よって、巨人や妖魅どもが暴れ狂っていた空間はぽかりと広場のように無人であり、ナーニャたちはその中心を目指していたのだった。
「あそこだ……もう悪さをする力は残っていないと思うけど、いちおう用心を忘れないようにね……」
リヴェルに肩を支えられながら、ナーニャはいまにも昏倒してしまいそうだった。
そのほっそりとした身体は、火そのもののように熱を帯びている。あれだけ凄まじい魔術を行使したのだから、ナーニャはすぐにでも休息しなければならない状態であるはずだった。
(でも、これでようやく決着がつくんだ)
白い息を吐きながら、リヴェルは懸命に駆けた。
ナーニャが指し示す方向には、こんもりと土が盛り上がっている。氷雪の巨人が消滅した衝撃で、地面がえぐれてしまったのだろう。ならば、メフィラ=ネロはその盛り上がった土の向こう側にいるはずだった。
近づいてみると、土の盛り上がりはリヴェルの腰に届くぐらいの高さがあった。
大地が大きく丸くえぐれており、そこから押し出された土がこのようなものを形成しているのだ。
おそるおそる、その向こう側を覗き込んでみると――穴の深さはさほどでもなかったが、松明の光も届かないので、巨大な深淵のごとき様相になっている。
その暗がりの中心に、ぼんやりとした青白い光がぽつんと灯っているのが見えた。
「あれだね……僕にはもうひとかけらの魔力も残されていないから、とどめはイフィウスにお願いするよ……」
無言でうなずいたイフィウスは、恐れげもなく土の山を乗り越えた。
ナーニャとリヴェルもそれに続き、数名の兵士たちも意を決した様子で飛び込んでくる。
長剣をかざしたイフィウスを先頭に、一同は青白い光を目指した。
そして――そこに、メフィラ=ネロがいた。
「来やがったね、火神の御子……ご丁寧に、とどめを刺してくれようってのかい……」
メフィラ=ネロは、力なく横たわっていた。
その身体は、青白い鬼火のような光に包まれている。これが、メフィラ=ネロに残された最後の魔力の残り火であるのだろう。
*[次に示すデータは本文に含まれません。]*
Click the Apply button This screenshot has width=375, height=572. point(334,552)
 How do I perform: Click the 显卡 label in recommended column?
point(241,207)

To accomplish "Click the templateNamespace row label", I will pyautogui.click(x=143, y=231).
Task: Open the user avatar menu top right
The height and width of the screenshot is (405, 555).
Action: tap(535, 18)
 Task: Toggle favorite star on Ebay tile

その弱々しい姿を目にした瞬間、リヴェルは息を呑むことになった。
氷雪の巨人が消滅したことにより、リヴェルたちは初めてメフィラ=ネロの全身を目にすることとなったのだ。
メフィラ=ネロは、一糸まとわぬ裸身である。ただ、炎のように渦巻く金色の髪が、その裸身をわずかばかりに隠している。
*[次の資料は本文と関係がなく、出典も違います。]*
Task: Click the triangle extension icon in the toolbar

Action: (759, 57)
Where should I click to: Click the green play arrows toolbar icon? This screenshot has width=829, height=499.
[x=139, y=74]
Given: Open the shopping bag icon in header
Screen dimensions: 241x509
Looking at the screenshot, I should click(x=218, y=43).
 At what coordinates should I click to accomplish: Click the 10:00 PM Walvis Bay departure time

彼女はとても小さくて、とても細かった。年齢のわりに小柄であるリヴェルと、それほど差がないぐらいであろう。あれだけ化け物じみていたメフィラ=ネロも、魔力を失えばこのようにちっぽけな存在であったのだ。
全身を覆っていた奇怪な紋様も、いまはすっかり消え失せている。その額に第三の瞳が存在する他は、無力で美しいだけの、北の王国の娘にしか見えなかった。
ただもう一点、普通とは言い難い特徴もあらわにされていた。
これまで巨人の内側に隠されていた彼女の両足は、骨と皮だけの枯れ木めいた形状をしていたのだ。
「なるほど……それが、君の抱えていた欠落か……」
ナーニャが、感情のない声でつぶやいた。
地面に倒れ伏したまま、メフィラ=ネロは悪鬼のように笑う。
「ああ、そうさ……あたしは生来、歩けない身体だった……医術師が言うには、背骨の一部分がぶっ壊れてるんだとよ……それで額に目ん玉まで生えてたもんだから、『神の器』なんていうありがたいもんに選ばれちまったわけだねえ……」
『神の器』の条件は、ひとつの過剰とひとつの欠落――ナーニャは両性具有であり、肉体の色が欠落していた。このメフィラ=ネロは、第三の目を持ち、背骨の一部分が欠落していたのだ。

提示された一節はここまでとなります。